[PATCH v2 11/11] RAS: add DeviceTree firmware-first CPER provider
Ahmed Tiba
ahmed.tiba at arm.com
Fri Feb 20 05:42:29 PST 2026
Add a DeviceTree firmware-first CPER provider that reuses the shared
GHES helpers, wire it into the RAS Kconfig/Makefile and document it in
the admin guide. Update MAINTAINERS now that the driver exists.

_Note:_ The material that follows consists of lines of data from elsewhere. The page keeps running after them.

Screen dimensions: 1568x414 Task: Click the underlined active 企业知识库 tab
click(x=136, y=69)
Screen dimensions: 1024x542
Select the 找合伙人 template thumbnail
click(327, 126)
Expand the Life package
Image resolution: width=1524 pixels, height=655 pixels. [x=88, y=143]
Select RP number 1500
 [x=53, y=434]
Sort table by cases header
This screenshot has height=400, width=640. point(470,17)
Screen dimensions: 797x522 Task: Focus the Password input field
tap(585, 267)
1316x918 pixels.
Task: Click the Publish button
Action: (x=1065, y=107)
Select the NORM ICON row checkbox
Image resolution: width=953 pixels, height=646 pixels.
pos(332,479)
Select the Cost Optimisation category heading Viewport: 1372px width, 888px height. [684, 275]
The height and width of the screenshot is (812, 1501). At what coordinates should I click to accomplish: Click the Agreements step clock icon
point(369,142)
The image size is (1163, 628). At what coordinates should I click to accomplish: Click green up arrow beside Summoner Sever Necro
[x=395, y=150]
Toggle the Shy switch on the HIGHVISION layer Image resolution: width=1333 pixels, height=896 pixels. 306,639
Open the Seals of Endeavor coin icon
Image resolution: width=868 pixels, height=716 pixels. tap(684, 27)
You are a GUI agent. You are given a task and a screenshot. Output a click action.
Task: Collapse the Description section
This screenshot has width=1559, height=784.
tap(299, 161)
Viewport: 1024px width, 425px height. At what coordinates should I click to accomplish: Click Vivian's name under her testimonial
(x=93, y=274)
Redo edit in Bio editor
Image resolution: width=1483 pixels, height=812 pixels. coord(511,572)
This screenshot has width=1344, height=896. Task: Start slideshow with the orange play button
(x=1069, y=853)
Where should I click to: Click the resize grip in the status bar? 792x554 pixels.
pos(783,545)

Signed-off-by: Ahmed Tiba <ahmed.tiba at arm.com>
---
Documentation/admin-guide/RAS/main.rst | 18 +++
MAINTAINERS | 1 +
drivers/acpi/apei/apei-internal.h | 10 +-
drivers/acpi/apei/ghes_cper.c | 2 +
drivers/ras/Kconfig | 12 ++
drivers/ras/Makefile | 1 +
drivers/ras/esource-dt.c | 264 +++++++++++++++++++++++++++++++++
include/acpi/ghes_cper.h | 9 ++
8 files changed, 308 insertions(+), 9 deletions(-)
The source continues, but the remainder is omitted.